Does your 800 eMac have a SuperDrive? I'm assuming it doesn't, otherwise you would not be asking about Quicktime, right?

Why do you want to go to Quicktime?
 Is it to burn on Video CD?

This file is gonna be huge. As a matter of fact, it won't fit on Video CD, unless you segment it to burn several disks.

 To get decent quality (reasonable compression), you're looking at 640 X 480 res, at least 22kHz audio and maybe stereo. Even at half that resolution, an hour-long movie would probably fill your disc, but quality won't be goog on a TV set.

You certainly won't want to upload it (how much is that web space/bandwidth gonna cost?) or have people dowload it either, unless again it is segmented, but then the total amount of space , traffic and connection sppeds are still an issue.

My advice: if you don't have a SuperDrive, export your movie back to you DV camcorder, and make good old-fashion VHS copies to distribute to friends and relatives. Even with Video CD, your quality won't be that much better and quite a few of the DVD players out there won't play it. 
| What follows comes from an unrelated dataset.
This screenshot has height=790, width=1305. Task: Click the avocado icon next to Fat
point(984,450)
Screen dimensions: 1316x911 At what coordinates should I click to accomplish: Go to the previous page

Second advice: DO NOT IMPORT ALL THAT FOOTAGE. Make a selection of what you want to keep at the time of importing. It is a little time consuming, but you will save A LOT of hard drive space, and once the import is over, you'll have a lot more fun cutting you movie from GOOD' SOLID shots rather than spending most of your time trimming clips and emptying iMovie's trash. 

Third advice: I don't know how good you are with your camera. I consider myself pretty good, and I would not go from 4 hours of footage to an hour movie. Believe me, the shorter you keep this, the better!!! I would rather have people asking for more after a 30-minute movie that is overfilled with wonderful stuff rather than a bunch of people bored stiff. Be very selective when choosing what makes it into the final movie. This will also allow you to concentrate your efforts on better transitions, more effects (slow motion, stuff like that), more care given to your soundtrack, etc, etc,

Don't forget, nothing is lost. You still have your stock shot on archive tapes. If someone wants to see the whole thing, give'em all the tapes.

My 2 cents worth... Happy editing!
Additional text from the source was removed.